**What is being asked:**
Please copy these rows without any changes, beginning at the line that contains "This screenshot has width=1158, height=1036." and stopping after the line that contains "Looking at the". Leave the pictures out of your answer.

Source rows
**********
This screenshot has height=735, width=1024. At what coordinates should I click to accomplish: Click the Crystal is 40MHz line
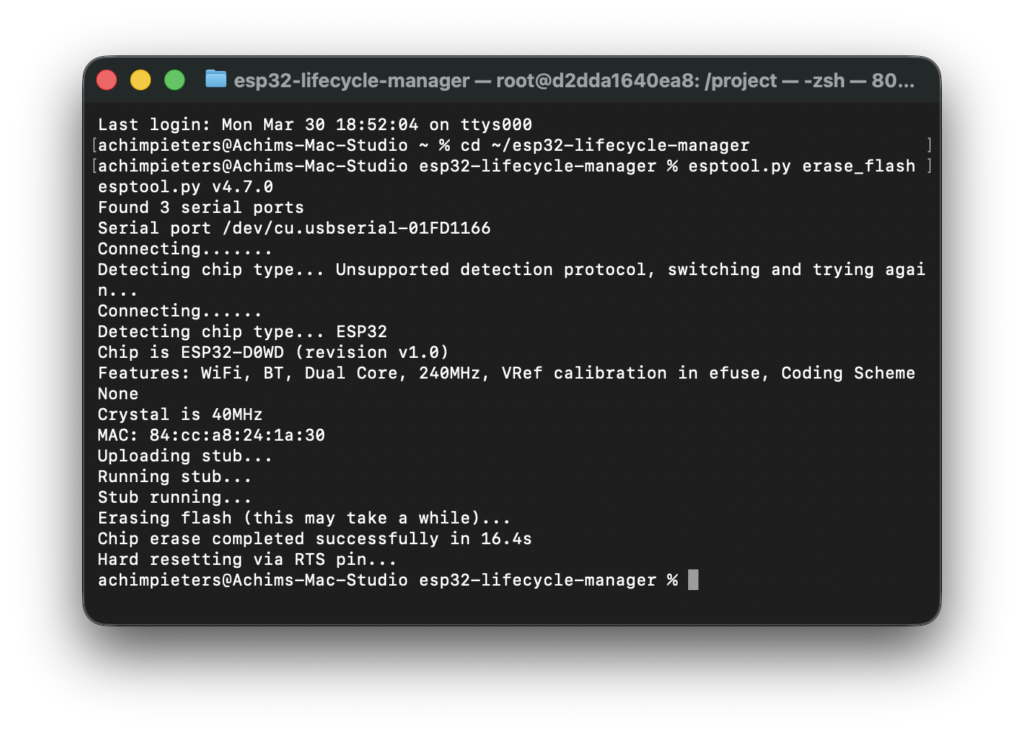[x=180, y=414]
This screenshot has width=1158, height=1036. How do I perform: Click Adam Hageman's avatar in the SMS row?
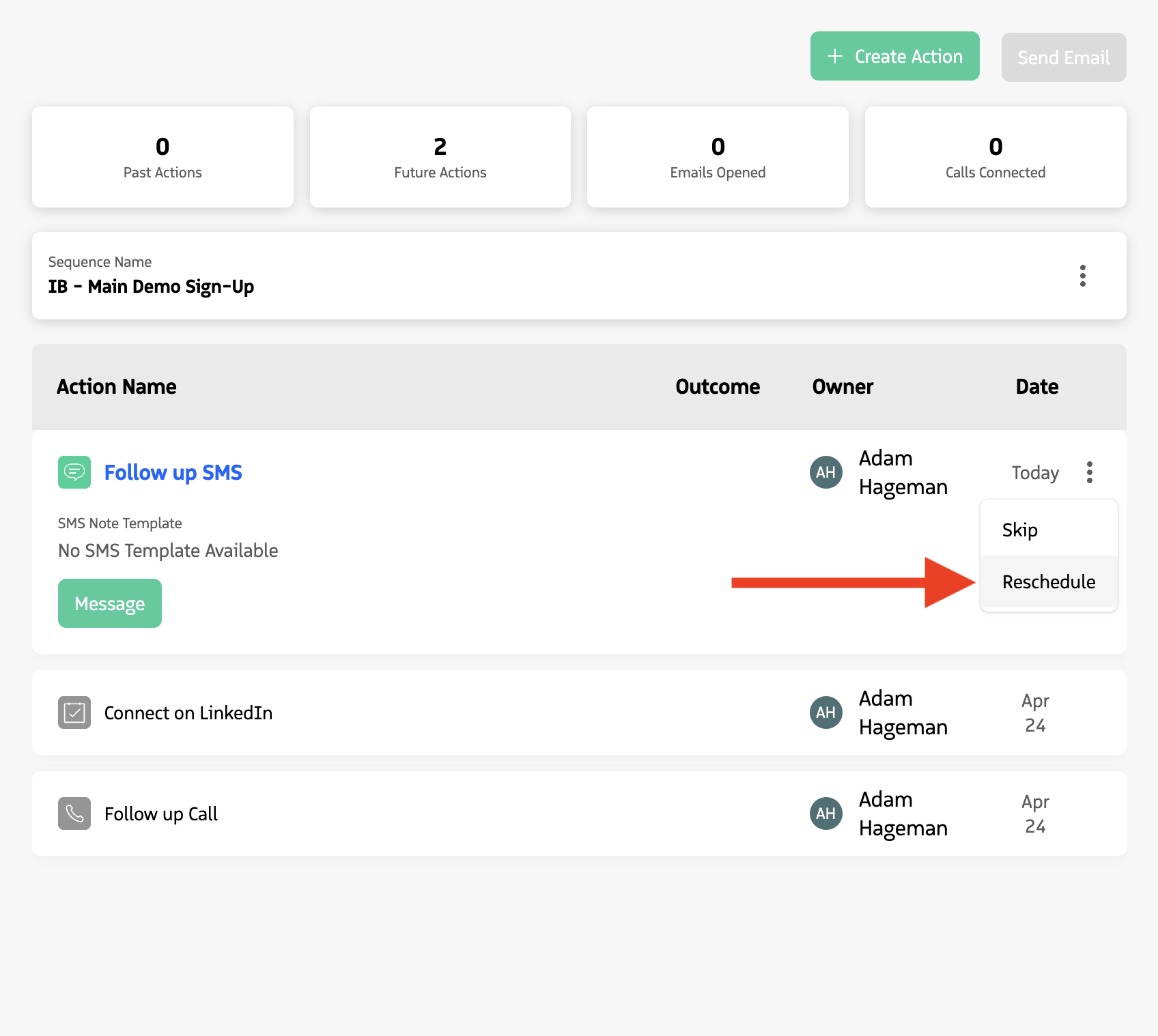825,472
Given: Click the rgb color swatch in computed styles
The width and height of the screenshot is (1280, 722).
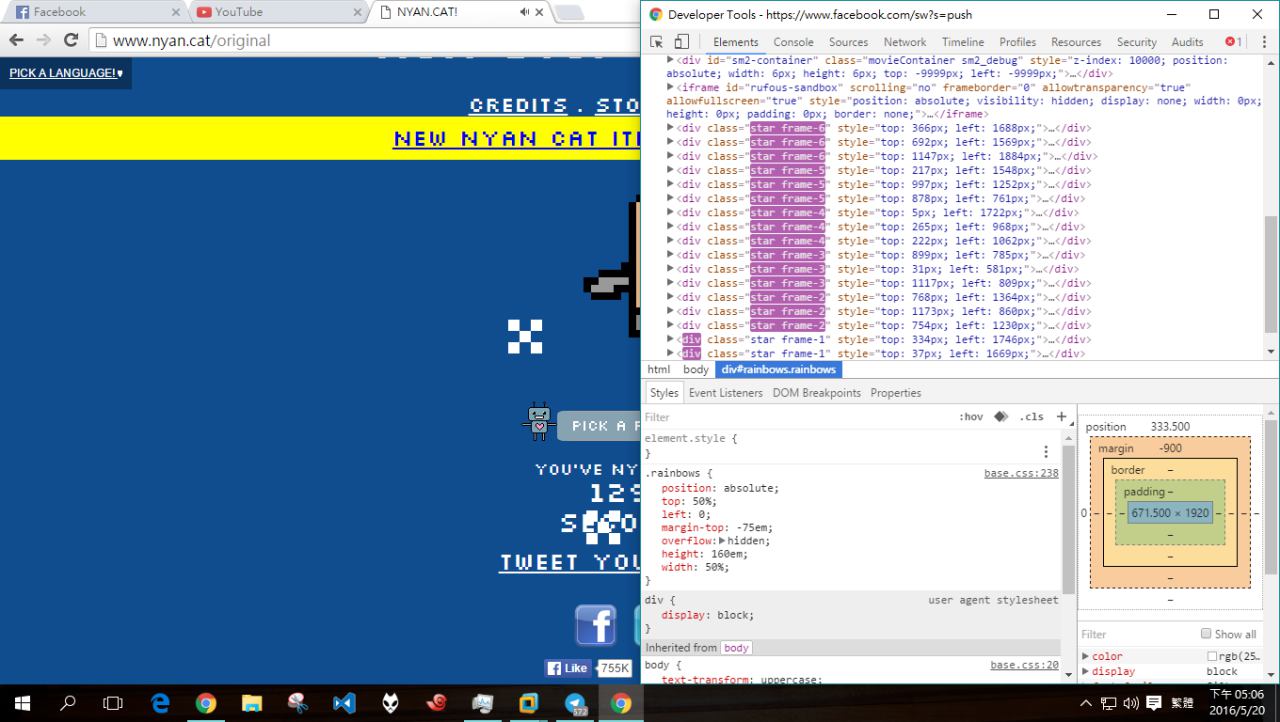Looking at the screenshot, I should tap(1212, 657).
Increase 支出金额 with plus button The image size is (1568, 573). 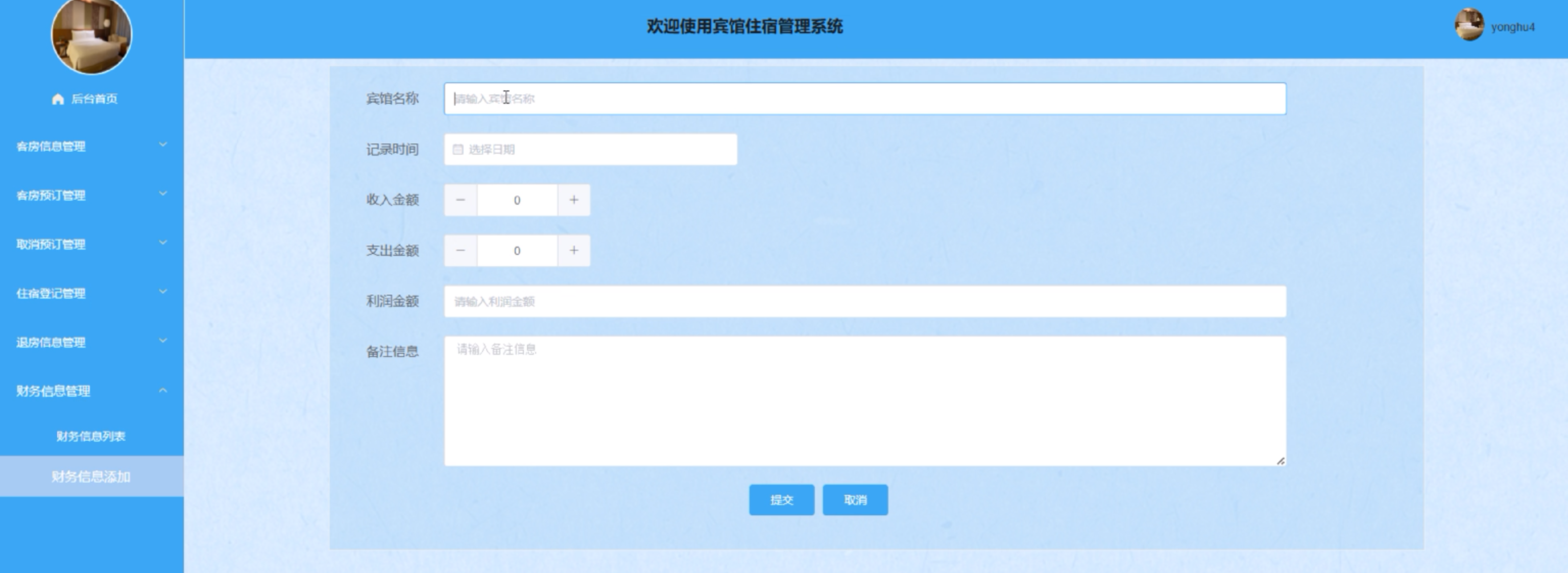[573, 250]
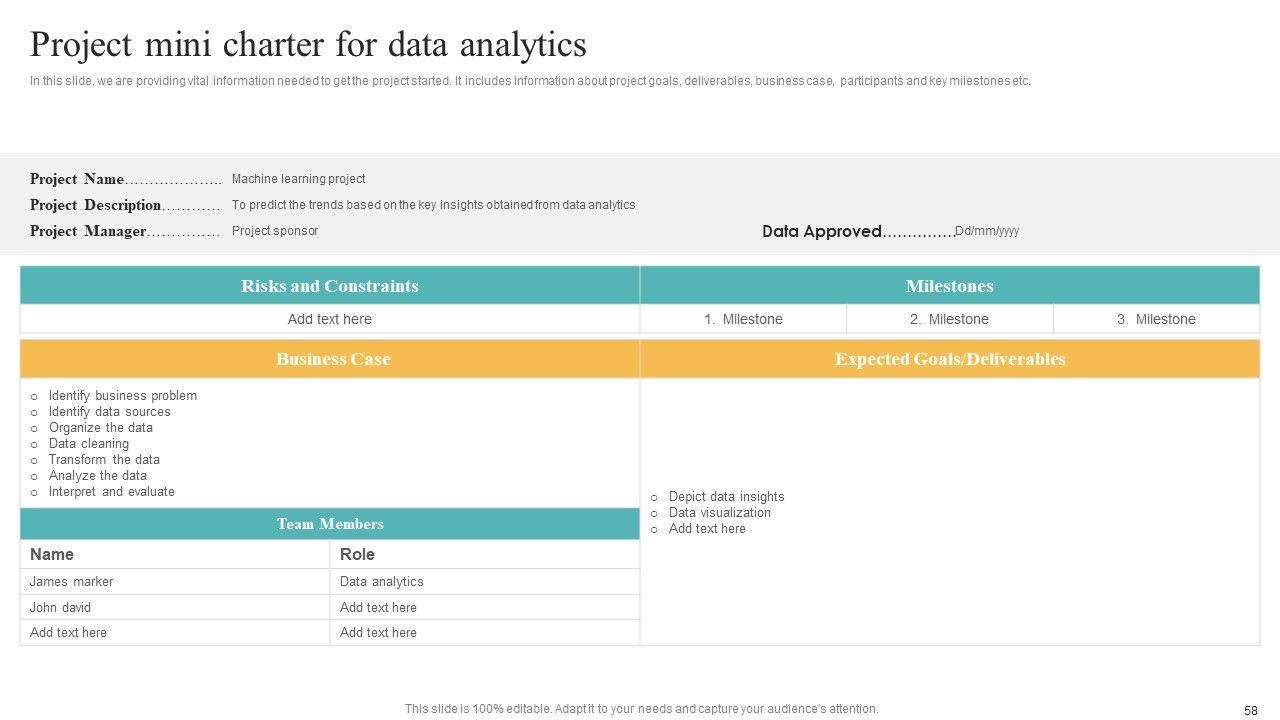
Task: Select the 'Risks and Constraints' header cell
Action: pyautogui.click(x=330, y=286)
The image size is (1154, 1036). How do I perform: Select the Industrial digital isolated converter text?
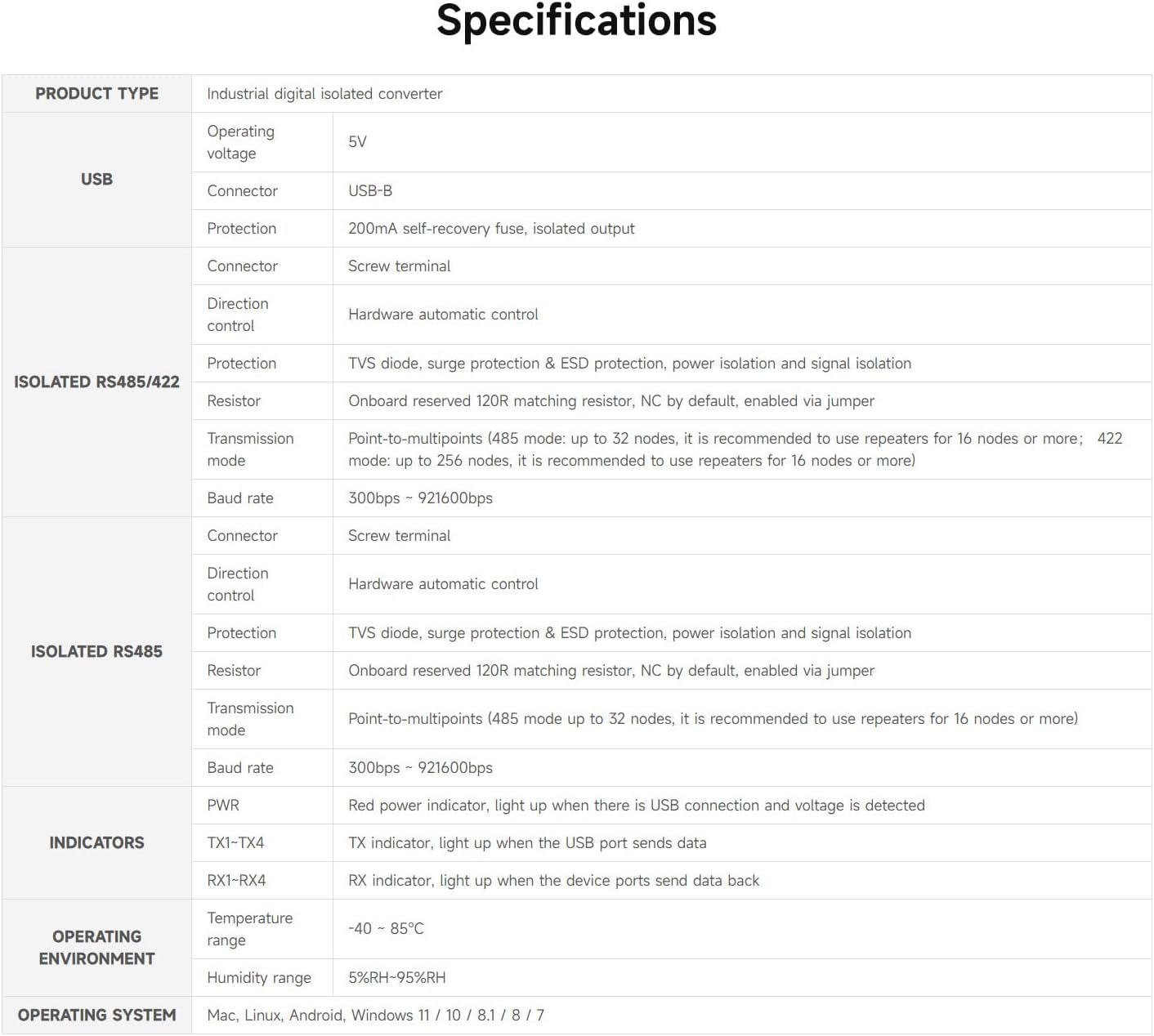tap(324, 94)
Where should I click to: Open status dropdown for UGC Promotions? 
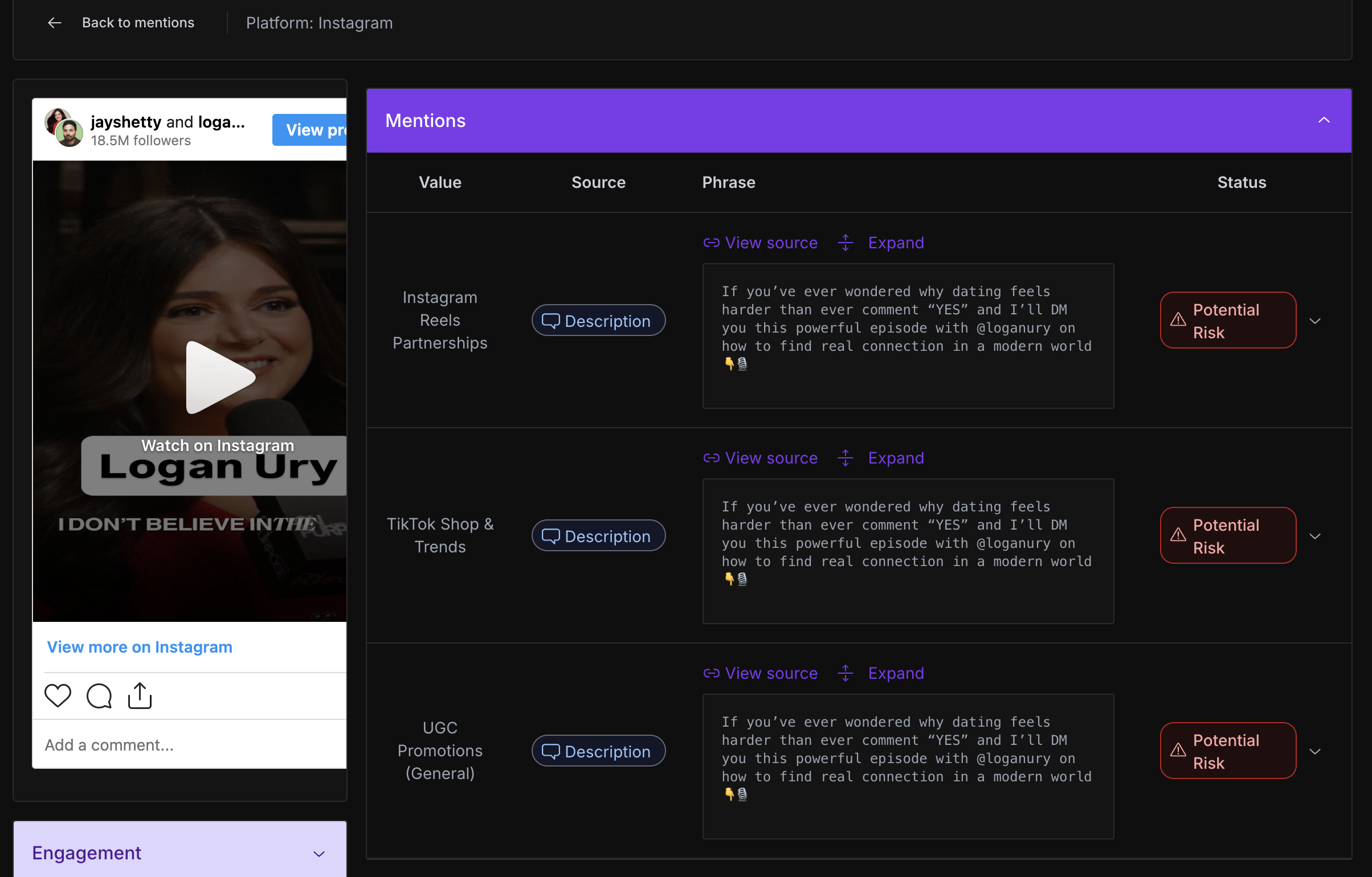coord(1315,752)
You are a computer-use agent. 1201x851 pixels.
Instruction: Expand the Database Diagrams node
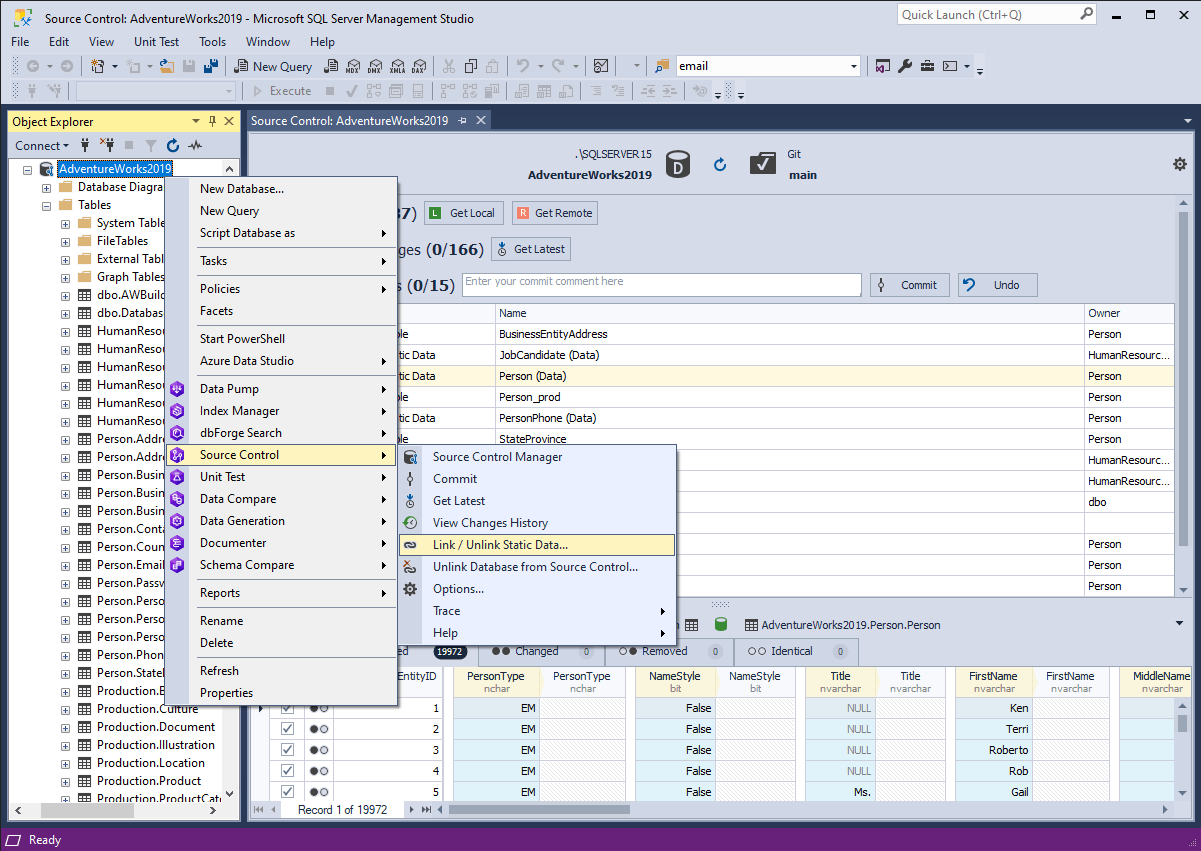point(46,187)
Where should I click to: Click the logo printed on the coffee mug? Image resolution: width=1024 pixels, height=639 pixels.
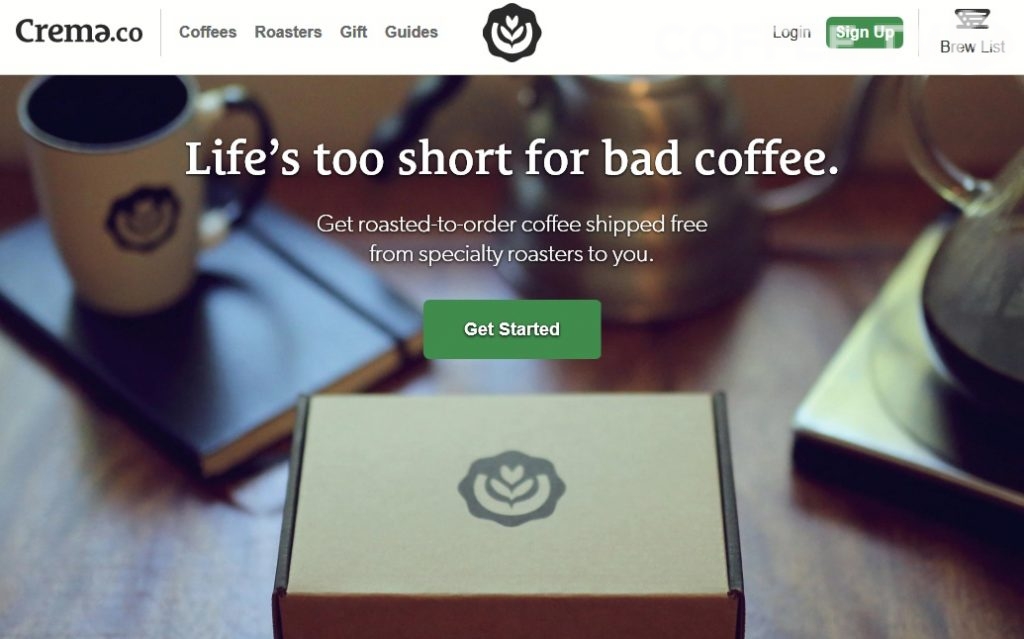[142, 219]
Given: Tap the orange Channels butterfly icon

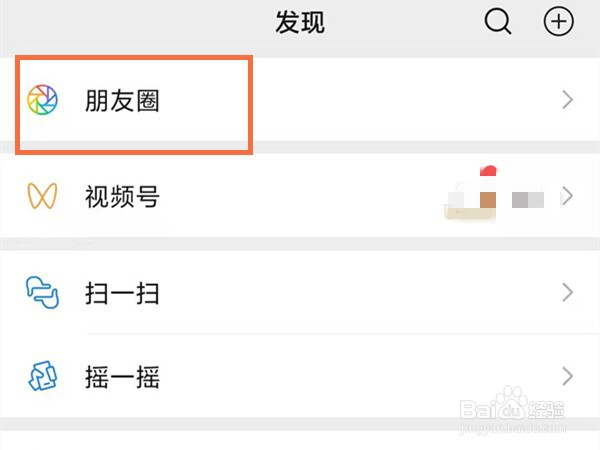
**********
**Full response:**
This screenshot has width=1158, height=1036. How do I perform: Click Adam Hageman's avatar in the SMS row?
825,472
Given: Click the rgb color swatch in computed styles
The width and height of the screenshot is (1280, 722).
Looking at the screenshot, I should tap(1212, 657).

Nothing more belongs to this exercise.